I am sure most readers here are aware of the recent study on the effectiveness of pre-breathing to detect the presence of CO2 completed by Dr. Simon Mitchell.
His initial presentation was made at EuroTEK this past summer, and we await the full paper. In the meanwhile, here are the major points in Simon's own words.
"The primary outcome was comparison of the proportion of subjects who terminated the prebreathe in each condition.
No subjects terminated when a normal scrubber was in place (as you would expect).
25% of subjects did not terminate the prebreathe when there was
no scrubber present despite dramatic changes in the physiological parameters.
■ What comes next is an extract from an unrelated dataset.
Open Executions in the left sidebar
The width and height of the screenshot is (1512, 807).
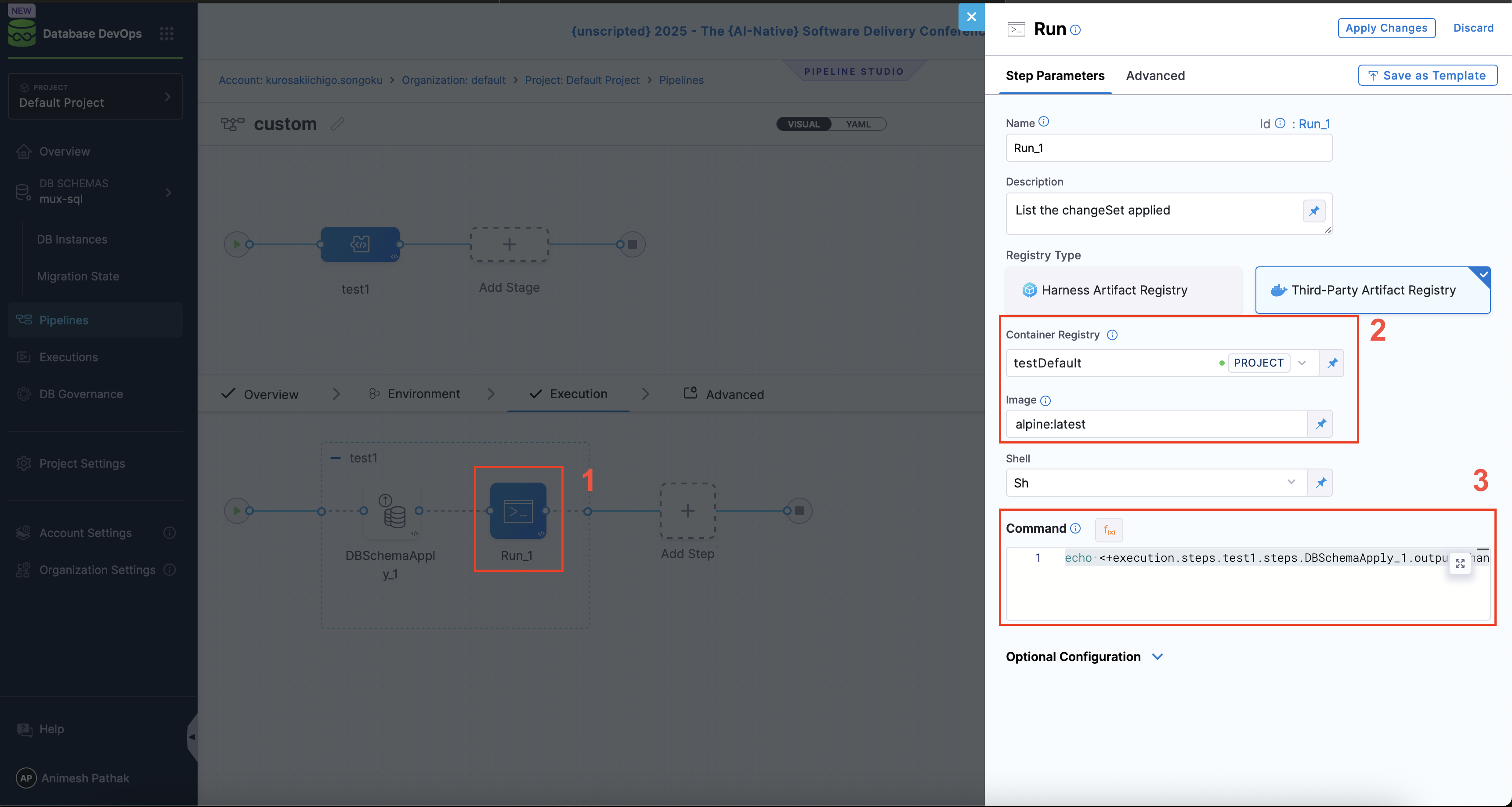click(x=69, y=357)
90% of subjects did not terminate the prebreathe in the
partial failure condition despite significant CO2 break through and some changes in the physiological parameters.
The changes in physiological parameters were fascinating and helped considerably with interpretation of the above results, but I will not discuss those at this stage because this will form much of the discussion in the paper. Once the study is published we will be able to exploit the significant educational potential of those results.
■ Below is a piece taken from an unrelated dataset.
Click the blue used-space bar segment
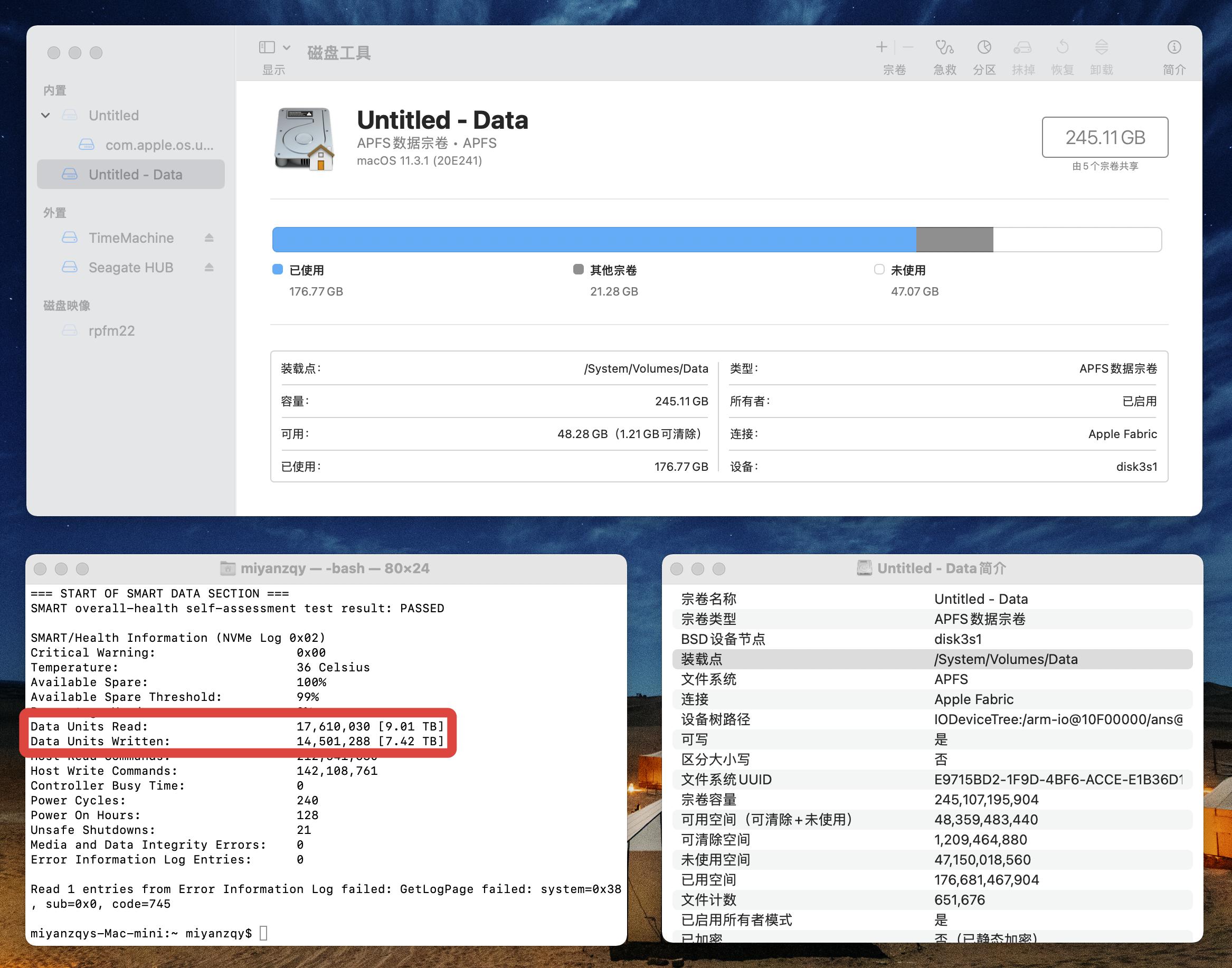This screenshot has width=1232, height=968. tap(593, 239)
The obvious conclusion is that even in a study where there would have been a high expectation of scrubber problems among subjects, the 5 minute prebreathe had only mediocre sensitivity for detecting complete absence of a scrubber, and extremely poor sensitivity for detection of a significant partial failure. We therefore believe that it is not a valid intervention. I hasten to add that this is
NOT to say that there should be no prebreathe. The prebreathe also gives the user the opportunity to ensure that other systems (like the oxygen controller) are working correctly. But it does not need to be 5 minutes long in the belief that this allows detection of problems with the carbon dioxide scrubber."
Certainly something to think seriously about.